### Given request A
In the records, what do the lines between the one holding "You are a GUI" and the one holding "coord(510,305)", inclusive, read as once "How do I perform" is renamed to "How can I carry out" throughout them and nothing else is changed?

### Document
::::::

Natural Born Heroes, Chris McDougall – a book review

A few years ago author, Christopher McDougall wrote a book about a secretive tribe who basically showed us all that as a race, humans are indeed Born To Run. It was particularly interesting that this tribe happened to run in sandals made from tires and somehow whole swathes of runners decided that this ‘barefoot’ idea was a good one.
Now, McDougall returns with another book highlighting our predisposition for movement. This time, the setting is historical;  on the island of Crete, he is hunting the story of an incredible wartime escapade.

In honesty, it’s hard to go into too much detail without giving away the story. The book offers a wonderful insight into this element of the second world war, and I certainly had no idea about how much of a linchpin the tiny island proved to be in the war effort. McDougall certainly paints a wonderful picture of the heroic feats, helped in no small part by his own attempt to follow in the footsteps of Churchill’s band of merry men like Xan Fielding and Patrick Leigh Fermor.

The underlying idea of the book is that the Cretans had discovered the secret of the fascia in the body and its ability to move the body better than muscle alone ever could. Ultimately they had re-discovered what we now think of as parkour; natural movement that we seem to have forgotten about since the time of the Ancient Greeks.

::::::

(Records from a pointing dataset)
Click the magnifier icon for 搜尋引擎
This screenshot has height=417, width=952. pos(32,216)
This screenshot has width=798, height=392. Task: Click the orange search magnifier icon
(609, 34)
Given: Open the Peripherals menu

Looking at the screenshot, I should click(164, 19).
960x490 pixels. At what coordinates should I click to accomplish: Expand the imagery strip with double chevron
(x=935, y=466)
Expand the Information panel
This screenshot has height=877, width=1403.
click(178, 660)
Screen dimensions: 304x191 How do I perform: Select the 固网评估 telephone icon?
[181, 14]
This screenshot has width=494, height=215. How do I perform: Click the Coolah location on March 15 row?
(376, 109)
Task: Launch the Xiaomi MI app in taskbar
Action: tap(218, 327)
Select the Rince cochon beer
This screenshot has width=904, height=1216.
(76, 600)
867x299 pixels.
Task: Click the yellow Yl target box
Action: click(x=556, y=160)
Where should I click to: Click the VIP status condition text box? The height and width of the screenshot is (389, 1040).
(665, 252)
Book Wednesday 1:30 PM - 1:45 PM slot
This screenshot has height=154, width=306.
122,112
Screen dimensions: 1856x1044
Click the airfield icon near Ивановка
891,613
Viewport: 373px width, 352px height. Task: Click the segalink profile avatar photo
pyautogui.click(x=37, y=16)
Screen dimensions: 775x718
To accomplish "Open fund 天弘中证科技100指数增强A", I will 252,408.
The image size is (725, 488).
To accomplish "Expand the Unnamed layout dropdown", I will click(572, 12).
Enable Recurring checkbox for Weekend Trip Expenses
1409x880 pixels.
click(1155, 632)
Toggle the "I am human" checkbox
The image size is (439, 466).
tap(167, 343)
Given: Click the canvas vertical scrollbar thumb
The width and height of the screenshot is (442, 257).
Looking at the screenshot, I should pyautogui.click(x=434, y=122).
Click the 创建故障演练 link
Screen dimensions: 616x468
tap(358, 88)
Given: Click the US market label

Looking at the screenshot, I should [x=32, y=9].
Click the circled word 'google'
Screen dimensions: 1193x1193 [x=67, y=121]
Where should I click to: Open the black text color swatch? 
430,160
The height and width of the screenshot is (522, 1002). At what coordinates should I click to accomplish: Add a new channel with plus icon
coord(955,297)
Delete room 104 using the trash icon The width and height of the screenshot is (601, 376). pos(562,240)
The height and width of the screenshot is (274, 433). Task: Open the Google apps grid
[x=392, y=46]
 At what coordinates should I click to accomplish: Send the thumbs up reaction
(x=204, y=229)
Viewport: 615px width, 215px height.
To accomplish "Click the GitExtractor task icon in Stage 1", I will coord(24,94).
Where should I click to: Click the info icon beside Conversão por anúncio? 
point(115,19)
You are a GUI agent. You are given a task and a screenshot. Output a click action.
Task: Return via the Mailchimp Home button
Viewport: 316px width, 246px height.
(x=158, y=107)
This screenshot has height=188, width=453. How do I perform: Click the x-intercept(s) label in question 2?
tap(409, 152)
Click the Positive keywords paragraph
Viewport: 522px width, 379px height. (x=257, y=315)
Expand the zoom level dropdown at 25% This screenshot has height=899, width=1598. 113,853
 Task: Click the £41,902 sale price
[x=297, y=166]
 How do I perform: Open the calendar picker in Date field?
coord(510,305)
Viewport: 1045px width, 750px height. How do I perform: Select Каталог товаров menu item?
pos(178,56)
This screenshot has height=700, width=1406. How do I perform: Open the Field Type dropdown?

::::::

### Given request B
Set down the passage of the book review between "A few years" and "a good one.", inclusive, word for word.

### Complete output A
You are a GUI agent. You are given a task and a screenshot. Output a click action.
Task: Return via the Mailchimp Home button
Viewport: 316px width, 246px height.
(x=158, y=107)
This screenshot has height=188, width=453. How can I carry out: Click the x-intercept(s) label in question 2?
tap(409, 152)
Click the Positive keywords paragraph
Viewport: 522px width, 379px height. (x=257, y=315)
Expand the zoom level dropdown at 25% This screenshot has height=899, width=1598. 113,853
 Task: Click the £41,902 sale price
[x=297, y=166]
 How can I carry out: Open the calendar picker in Date field?
coord(510,305)

### Complete output B
A few years ago author, Christopher McDougall wrote a book about a secretive tribe who basically showed us all that as a race, humans are indeed Born To Run. It was particularly interesting that this tribe happened to run in sandals made from tires and somehow whole swathes of runners decided that this ‘barefoot’ idea was a good one.